[pct-l] biography of John Muir
baidarker at gmail.com
Wed Nov 30 21:27:11 CST 2011
That's a wonderful site. UOP, University of the Pacific, a great smaller
Central Valley University, was the recipient of most of Muir's original
manuscripts and journals. It's a bit out of the way in Stockton CA which
is why I haven't visited their library or wherever these wonderful
scribbles are displayed, or I hope are displayed. Great school and a
On Wed, Nov 30, 2011 at 6:55 PM, rickandurs at juno.com <rickandurs at juno.com>wrote:
> There is also an interesting collection of John Muir photos, drawings,
> journals and correspondence at this web site:
> You can read his actual journals, view photos, etc. A very interesting
> site. I found out about this web site when I had the wonderful privilege
> of meeting Muir's great-great grandson, Robert Hanna, a couple of months
> ago Robert Hanna has a line of clothing called, Range of Light which can
> be seen at this web site, http://rangeoflight.com/.
> ---------- Original Message ----------
> From: Scott Williams <baidarker at gmail.com>
> To: James Lindstrom <jcrocket at windstream.net>
> Cc: Pct-L at backcountry.net
> Subject: Re: [pct-l] biography of John Muir
> Date: Wed, 30 Nov 2011 18:28:30 -0800
> When I asked that same question of my favorite ranger at the Muir House a
> few years ago, he recommended, *A Passion for Nature, The Life of John
> Muir, *Oxford University Press, by Donald Worster. I have not read any
> other, but he said the difference between this more recent bio and the
> others was that this one is less about every little thing Muir did, and
> focuses more on how he fits into the intellectual landscape of his time.
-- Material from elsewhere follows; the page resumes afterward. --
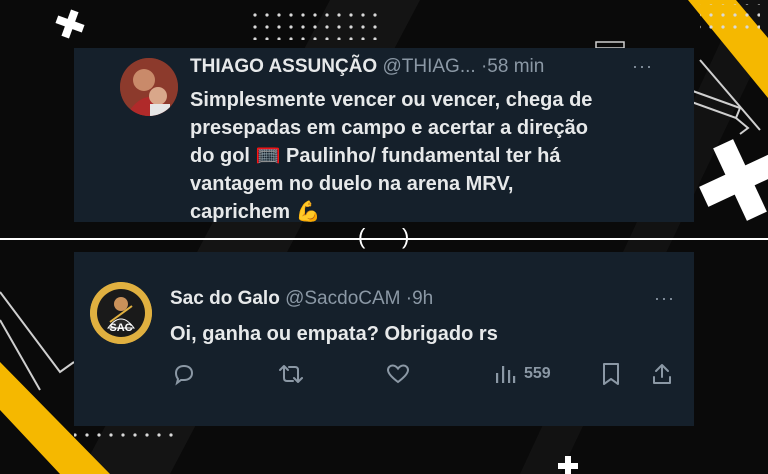  I want to click on tweet-text-line: presepadas em campo e acertar a direção, so click(389, 128).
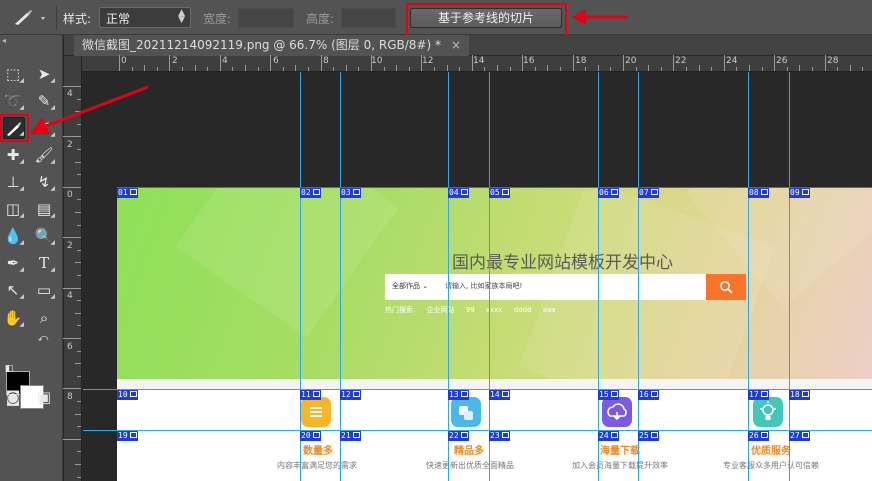 This screenshot has width=872, height=481. Describe the element at coordinates (477, 64) in the screenshot. I see `horizontal-ruler: 0 2 4 6 8 10 12 14 16 18 20 22 24 26 28` at that location.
> His relationships with the great thinkers of the day, how he was
> influenced and how he influenced others. He clearly had a religious
> experience when he walked into Yosemite Valley, and went on to become kind
> of a John the Baptist, wild man who brought many others along with him into
> the belief that wilderness could heal the soul of modern man. Many people
> who met him had similar experiences just by meeting him, and had their
> lives changed as a result. Stephen Mather, the "Japanese John Muir" are
> two. His craziness and brilliance went on to change this nation, and we
> hike the trails we do because of how his writings influenced people across
> the nation. He was much more famous in his own time than he is now, and I
> can't think of anyone else who had two presidents seek him out to go
> camping while in office. Roosevelt and Taft. Several National Parks are
> the result of those camping trips.
> This is timely as I just spent the day at the Oakland Museum of California
> pouring over the current Muir exhibit. It's wonderful, full of interactive
> displays, you can follow his mountain climbing and Sierra wanderings on a
> digital, moving screen that sweeps you all over the terrain he explored and
> we now hike. I couldn't leave the screen! It also swings you through a
> landscape in the Sierra and zooms in on a peak or valley he sketched and
> superimposes a photo of his sketch on the landscape. Very cool. They have
> lots of his actual journals and tiny little sketches and writings as he had
> only limited paper while hiking just like us, and even some of his larger
> sketches. They have his original rough map of the entire Sierra Nevada and
> all the Big Tree Groves in existence at the time. Many are gone now.
> Large dioramas are throughout, gorgeously photographed by Stephen Joseph, a
> friend and probably the best nature photographer in the Bay Area at
> present. Stephens huge blow ups of Muir's plant pressings, are right next
> to the actual little plant Muir dried. For a Muirophile, it's a must.
> It closes Jan 22, 2011. So get yourself to Oakland if you can. I'd never
> seen his actual journals before, and they are gorgeous. But then, I'm
> easily amused by anything to do with our patron saint.
> The offer still stands to any on this list who are interested in Muir to
> contact me and come on out to his home in Martinez and do a little hiking
> on his old ranch lands. And I will give you some John Muir Dirt to take
> home. Oh, hell, maybe some John Muir Wine too. The only caveat is that
> I'm actually here, and not off being a damned fool hiker somewhere.